The Daintree River is 120km long. Distance from the ferry crossing to the river mouth is 7km as the crow flies or 9.5km as the crocodile swims. Distance from Cairns to the ferry is 104km by road.
Kuilki visitor area at Cape Tribulation offers a boardwalk leading from the picnic area to the viewing platform overlooking the ocean and beach. A short walk from Kuilki car park takes you to Myall beach.

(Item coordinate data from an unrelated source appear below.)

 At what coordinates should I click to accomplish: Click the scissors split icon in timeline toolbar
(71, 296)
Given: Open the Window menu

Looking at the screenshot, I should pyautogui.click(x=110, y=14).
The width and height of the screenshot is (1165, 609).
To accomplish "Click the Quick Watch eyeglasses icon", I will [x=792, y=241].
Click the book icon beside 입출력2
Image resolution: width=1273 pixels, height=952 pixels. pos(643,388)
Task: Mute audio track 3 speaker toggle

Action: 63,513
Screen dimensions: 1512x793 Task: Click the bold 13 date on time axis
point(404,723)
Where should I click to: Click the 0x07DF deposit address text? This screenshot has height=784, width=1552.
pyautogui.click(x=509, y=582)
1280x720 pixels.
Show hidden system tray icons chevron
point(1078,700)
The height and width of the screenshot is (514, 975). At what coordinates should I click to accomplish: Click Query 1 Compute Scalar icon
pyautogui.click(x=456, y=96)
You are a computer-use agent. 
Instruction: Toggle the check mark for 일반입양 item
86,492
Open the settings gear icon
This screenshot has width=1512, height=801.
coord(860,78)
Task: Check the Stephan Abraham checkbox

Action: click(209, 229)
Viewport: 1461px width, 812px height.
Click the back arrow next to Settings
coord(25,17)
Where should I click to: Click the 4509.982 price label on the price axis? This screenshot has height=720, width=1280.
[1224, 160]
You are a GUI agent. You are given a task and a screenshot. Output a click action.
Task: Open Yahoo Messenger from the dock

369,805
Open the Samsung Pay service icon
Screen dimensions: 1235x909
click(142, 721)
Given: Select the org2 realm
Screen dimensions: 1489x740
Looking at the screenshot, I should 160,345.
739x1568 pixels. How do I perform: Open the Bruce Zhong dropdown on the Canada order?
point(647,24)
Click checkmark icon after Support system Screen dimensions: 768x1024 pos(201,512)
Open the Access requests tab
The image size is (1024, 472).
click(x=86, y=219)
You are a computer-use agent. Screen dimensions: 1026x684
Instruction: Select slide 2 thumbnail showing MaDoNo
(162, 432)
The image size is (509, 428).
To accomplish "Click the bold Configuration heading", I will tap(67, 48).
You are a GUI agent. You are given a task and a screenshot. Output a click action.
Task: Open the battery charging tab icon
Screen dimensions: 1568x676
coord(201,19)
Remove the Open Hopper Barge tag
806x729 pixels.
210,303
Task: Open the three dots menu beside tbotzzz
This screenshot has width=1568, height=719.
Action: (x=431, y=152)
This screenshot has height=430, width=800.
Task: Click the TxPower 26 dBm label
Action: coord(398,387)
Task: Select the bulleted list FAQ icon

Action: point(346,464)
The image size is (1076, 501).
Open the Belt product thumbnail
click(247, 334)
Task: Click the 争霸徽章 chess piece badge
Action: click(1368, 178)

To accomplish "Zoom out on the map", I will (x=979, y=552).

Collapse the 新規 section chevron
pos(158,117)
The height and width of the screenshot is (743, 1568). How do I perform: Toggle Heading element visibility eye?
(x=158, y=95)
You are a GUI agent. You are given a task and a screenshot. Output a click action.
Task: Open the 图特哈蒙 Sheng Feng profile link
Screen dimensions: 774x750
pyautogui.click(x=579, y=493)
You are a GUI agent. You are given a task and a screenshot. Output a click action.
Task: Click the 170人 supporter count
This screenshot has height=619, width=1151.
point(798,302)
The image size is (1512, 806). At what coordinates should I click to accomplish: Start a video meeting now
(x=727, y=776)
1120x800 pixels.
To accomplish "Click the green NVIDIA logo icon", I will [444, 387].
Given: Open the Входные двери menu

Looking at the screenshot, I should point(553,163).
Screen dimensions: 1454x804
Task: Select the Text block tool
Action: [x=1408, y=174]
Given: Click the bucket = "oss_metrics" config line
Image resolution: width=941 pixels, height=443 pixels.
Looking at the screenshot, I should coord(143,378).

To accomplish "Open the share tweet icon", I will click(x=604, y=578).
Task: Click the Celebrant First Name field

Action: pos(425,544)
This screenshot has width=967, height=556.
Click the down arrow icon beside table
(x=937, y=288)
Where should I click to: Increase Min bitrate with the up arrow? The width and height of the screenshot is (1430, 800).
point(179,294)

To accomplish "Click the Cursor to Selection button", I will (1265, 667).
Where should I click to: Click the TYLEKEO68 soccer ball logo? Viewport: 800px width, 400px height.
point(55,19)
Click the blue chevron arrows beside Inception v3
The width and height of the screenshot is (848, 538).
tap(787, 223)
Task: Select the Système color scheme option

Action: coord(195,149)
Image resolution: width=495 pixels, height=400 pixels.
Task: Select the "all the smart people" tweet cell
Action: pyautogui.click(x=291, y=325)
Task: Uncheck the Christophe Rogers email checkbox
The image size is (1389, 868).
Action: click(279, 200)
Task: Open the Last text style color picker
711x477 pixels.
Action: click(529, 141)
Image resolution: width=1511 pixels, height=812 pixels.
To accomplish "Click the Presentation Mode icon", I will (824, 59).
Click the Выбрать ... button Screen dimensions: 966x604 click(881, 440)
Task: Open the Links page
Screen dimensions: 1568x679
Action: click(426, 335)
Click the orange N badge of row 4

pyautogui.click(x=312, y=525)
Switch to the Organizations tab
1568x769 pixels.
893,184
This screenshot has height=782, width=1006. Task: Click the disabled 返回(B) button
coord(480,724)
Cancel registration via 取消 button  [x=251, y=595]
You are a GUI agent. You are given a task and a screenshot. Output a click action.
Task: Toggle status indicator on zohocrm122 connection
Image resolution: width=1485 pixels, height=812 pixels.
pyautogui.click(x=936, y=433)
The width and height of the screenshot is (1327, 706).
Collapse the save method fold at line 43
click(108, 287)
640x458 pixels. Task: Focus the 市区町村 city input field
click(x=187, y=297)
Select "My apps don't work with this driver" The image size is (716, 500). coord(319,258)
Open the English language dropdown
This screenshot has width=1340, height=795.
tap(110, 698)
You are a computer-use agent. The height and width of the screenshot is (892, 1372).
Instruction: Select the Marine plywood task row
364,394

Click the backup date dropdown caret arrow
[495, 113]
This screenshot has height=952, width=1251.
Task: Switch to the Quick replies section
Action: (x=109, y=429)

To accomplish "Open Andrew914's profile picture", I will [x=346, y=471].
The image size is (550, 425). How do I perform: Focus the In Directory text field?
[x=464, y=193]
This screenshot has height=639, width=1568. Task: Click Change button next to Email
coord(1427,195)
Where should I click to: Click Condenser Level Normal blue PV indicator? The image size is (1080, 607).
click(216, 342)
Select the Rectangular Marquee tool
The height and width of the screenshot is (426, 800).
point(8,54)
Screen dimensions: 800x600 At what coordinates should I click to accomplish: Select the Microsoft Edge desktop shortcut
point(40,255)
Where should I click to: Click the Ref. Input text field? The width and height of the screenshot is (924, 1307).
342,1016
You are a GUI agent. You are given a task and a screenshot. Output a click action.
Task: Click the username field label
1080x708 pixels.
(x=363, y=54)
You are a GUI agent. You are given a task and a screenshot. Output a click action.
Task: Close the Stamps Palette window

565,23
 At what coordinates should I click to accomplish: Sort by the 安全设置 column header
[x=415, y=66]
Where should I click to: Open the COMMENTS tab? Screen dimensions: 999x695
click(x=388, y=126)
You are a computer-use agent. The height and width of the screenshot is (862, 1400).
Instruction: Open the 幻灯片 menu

The Dubuji Boardwalk is on the Daintree Cape Tribulation Road and abuts Myall beach. The forest here is extremely rare as it's uncommon to find rainforest on sand and also intermittent with mangroves where there is no obvious borderline between the forest types.
The Marrdja Boardwalk is a well designed loop that begins and ends at Oliver Creek. Every stage in the evolution of plants over the last 400 million years in represented in the very small area at Marrdja. The 100 metre walk loops through rainforests and mangroves and out to a viewing platform over Noah Creek.
Jindalba Boardwalk offers an extensive walking experience featuring a natural walking track and a boardwalk. It is close to the Daintree Discovery Centre and is a great place to explore rainforest plants an animals. A site called Valley of the ferns offers a great place to view these amazing ferns. They are the world's largest with find up to four metres. Jindalba is the only visitor site north of the Daintree River with a freshwater creek.